*COMPLETE THE FOLLOWING*.
1. Answer these about the passage on TPOP's certified materials, marking each answer (a), (b), (c):
(a) According to the passage, how are Printful's plastic-free or reduced-plastic options usually offered?
(b) What two kinds of criteria does GOTS cover?
(c) Who can audit the certification?
2. Carry on the passage about TPOP's GOTS-certified materials from its final sentence.

*EXCERPTED PASSAGE*.
····················

Competitors like Printful offer plastic-free or reduced-plastic options, but these are typically optional upgrades at additional cost per order, not the universal default.
TPOP uses Global Organic Textile Standard certified materials and inks. GOTS is one of the most rigorous textile certifications available — it covers environmental criteria (organic agriculture, chemical restrictions, wastewater treatment) and social criteria (labour conditions) across the entire supply chain, not just the finished product.
This certification is auditable by third parties, not self-reported. For brands making organic claims to customers, GOTS certification provides a chain of custody that survives scrutiny. Self-reported "eco-friendly" materials used by uncertified suppliers do not.

····················

*SUPPLIED RECORDS*.
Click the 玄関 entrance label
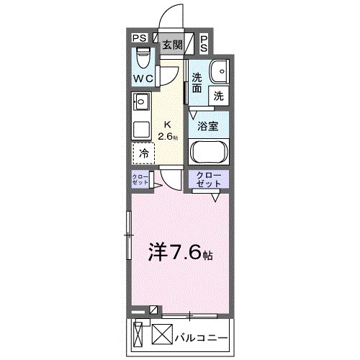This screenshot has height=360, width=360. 171,45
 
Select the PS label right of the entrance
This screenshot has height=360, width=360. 203,44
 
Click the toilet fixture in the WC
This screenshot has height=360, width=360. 143,57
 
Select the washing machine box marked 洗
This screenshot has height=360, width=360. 217,94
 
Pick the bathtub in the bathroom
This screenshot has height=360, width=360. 208,153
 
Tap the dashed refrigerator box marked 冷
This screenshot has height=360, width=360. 143,153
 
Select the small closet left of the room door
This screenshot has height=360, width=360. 140,180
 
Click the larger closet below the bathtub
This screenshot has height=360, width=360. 208,180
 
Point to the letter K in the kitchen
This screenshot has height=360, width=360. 168,124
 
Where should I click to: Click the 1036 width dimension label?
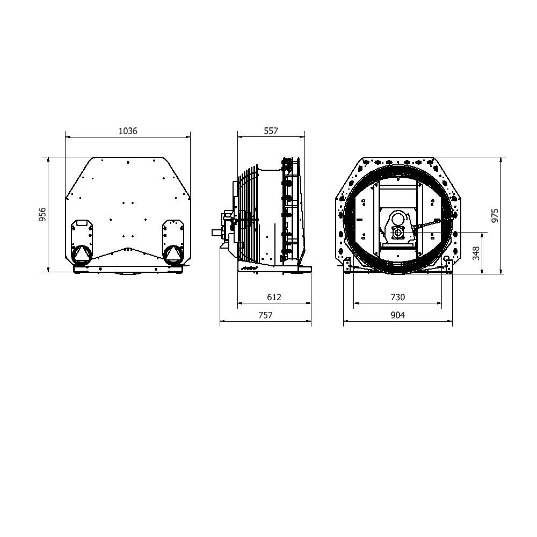click(x=128, y=131)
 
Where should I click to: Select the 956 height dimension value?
click(x=42, y=214)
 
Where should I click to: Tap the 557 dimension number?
click(x=271, y=131)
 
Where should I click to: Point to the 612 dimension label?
click(x=274, y=297)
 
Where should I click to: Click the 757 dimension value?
click(x=265, y=315)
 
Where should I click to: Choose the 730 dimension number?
click(x=397, y=297)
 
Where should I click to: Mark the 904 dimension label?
click(x=397, y=315)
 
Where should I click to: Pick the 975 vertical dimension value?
click(x=495, y=216)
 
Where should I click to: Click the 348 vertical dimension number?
click(x=476, y=253)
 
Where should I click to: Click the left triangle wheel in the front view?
click(x=82, y=254)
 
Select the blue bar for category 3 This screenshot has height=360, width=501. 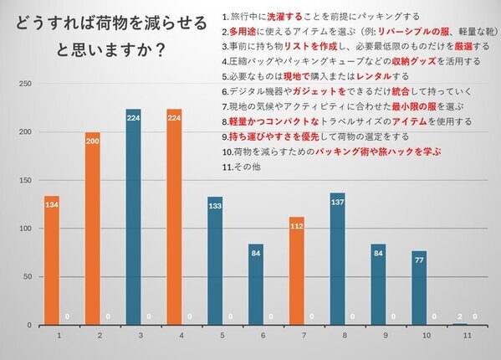pos(133,217)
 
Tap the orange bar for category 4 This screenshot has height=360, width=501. pos(174,217)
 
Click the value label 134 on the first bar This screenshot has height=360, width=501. pos(51,206)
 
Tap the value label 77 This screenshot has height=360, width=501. pos(418,261)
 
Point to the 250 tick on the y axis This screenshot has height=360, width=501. pos(26,84)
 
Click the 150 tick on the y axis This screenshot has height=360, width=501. pos(26,180)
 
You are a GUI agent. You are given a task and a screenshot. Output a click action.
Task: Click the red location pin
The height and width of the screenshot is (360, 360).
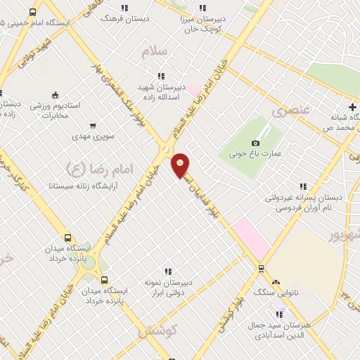(181, 165)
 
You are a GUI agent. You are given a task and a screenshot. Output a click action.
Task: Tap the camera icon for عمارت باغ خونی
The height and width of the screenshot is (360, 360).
(255, 143)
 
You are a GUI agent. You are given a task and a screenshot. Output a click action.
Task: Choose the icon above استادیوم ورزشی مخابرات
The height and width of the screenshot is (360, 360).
(56, 95)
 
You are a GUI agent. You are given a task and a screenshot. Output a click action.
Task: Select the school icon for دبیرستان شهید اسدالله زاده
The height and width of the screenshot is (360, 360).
(161, 76)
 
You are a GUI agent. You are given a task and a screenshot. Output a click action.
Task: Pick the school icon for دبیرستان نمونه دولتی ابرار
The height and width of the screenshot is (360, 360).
(167, 271)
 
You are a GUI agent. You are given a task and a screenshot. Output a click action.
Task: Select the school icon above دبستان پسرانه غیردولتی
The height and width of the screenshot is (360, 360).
(303, 187)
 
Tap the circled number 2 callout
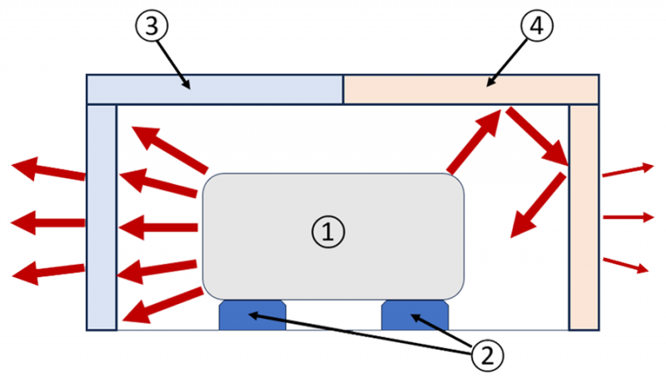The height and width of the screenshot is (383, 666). click(x=488, y=356)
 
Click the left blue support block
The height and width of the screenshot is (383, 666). click(x=252, y=316)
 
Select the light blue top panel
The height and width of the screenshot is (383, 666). click(x=215, y=90)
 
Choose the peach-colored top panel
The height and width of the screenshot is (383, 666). click(x=470, y=90)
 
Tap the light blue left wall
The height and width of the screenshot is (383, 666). click(x=101, y=216)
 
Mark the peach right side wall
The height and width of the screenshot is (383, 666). click(x=584, y=216)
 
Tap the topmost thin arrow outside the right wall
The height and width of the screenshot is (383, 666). click(x=628, y=172)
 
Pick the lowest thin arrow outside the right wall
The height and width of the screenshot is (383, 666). click(x=626, y=265)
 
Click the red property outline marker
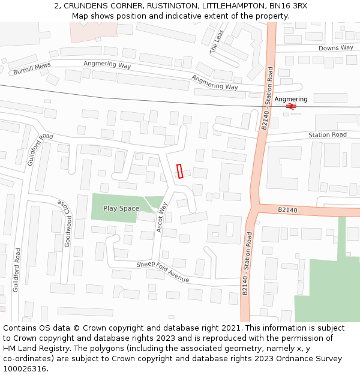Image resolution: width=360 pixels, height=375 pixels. pos(179,171)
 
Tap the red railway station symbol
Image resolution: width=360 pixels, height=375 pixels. pos(291,107)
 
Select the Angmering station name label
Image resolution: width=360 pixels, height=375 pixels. pos(291,99)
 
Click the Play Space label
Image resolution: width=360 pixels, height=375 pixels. pos(121,209)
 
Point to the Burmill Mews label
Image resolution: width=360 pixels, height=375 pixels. pos(32,68)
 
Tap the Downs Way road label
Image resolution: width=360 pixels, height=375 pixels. pos(335,48)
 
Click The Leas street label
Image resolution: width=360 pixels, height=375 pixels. pos(217,41)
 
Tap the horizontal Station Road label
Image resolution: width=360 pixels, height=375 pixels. pos(328,135)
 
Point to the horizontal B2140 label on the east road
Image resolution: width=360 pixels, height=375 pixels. pos(287,210)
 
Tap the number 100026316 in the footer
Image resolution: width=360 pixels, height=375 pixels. pos(25,368)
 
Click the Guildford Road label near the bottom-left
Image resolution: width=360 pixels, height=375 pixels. pos(17,270)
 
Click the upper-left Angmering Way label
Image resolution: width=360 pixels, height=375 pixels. pos(107,65)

····················

*ANSWERS*.
1.
(a) As optional upgrades at additional cost per order, not as the universal default.
(b) Environmental criteria and social criteria.
(c) Third parties. The certification is not self-reported.

2.
Approximately 95% of TPOP orders ship via La Poste, the French national postal operator, which holds third-party certification as a carbon-neutral carrier. This is distinct from carbon-offset programmes where emissions are created and then purchased away. La Poste's carbon neutrality covers its operational network — a meaningful distinction for brands making supply chain claims.
For EU-destined orders from a France-based facility via a certified carrier, the logistics carbon footprint is as low as any mainstream POD platform offers. Compare this to platforms routing European orders via US fulfilment centres or unspecified logistics partners, where the supply chain carbon story becomes much harder to tell.
TPOP includes its own online store builder, which means brands can launch without needing a Shopify subscription or a separate e-commerce platform. For early-stage creators testing whether a merchandise line has demand, removing the EUR 30+/month Shopify cost from the equation lowers the break-even point considerably.
For brands that already have storefronts, direct integrations cover Shopify, Etsy, and WooCommerce — the three platforms that collectively account for the majority of independent creator and small-brand e-commerce in the EU. Orders route automatically from these platforms to TPOP's Barjac facility without manual intervention.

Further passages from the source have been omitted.